-- Your assignment --
Please print the data shown below without any alteration.

-- Given data --
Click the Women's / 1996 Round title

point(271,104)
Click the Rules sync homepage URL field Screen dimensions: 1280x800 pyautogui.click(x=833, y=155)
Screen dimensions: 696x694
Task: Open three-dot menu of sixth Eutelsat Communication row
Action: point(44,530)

-- Output of the exercise --
Click the Women's / 1996 Round title

point(271,104)
Click the Rules sync homepage URL field Screen dimensions: 1280x800 pyautogui.click(x=833, y=155)
Screen dimensions: 696x694
Task: Open three-dot menu of sixth Eutelsat Communication row
Action: point(44,530)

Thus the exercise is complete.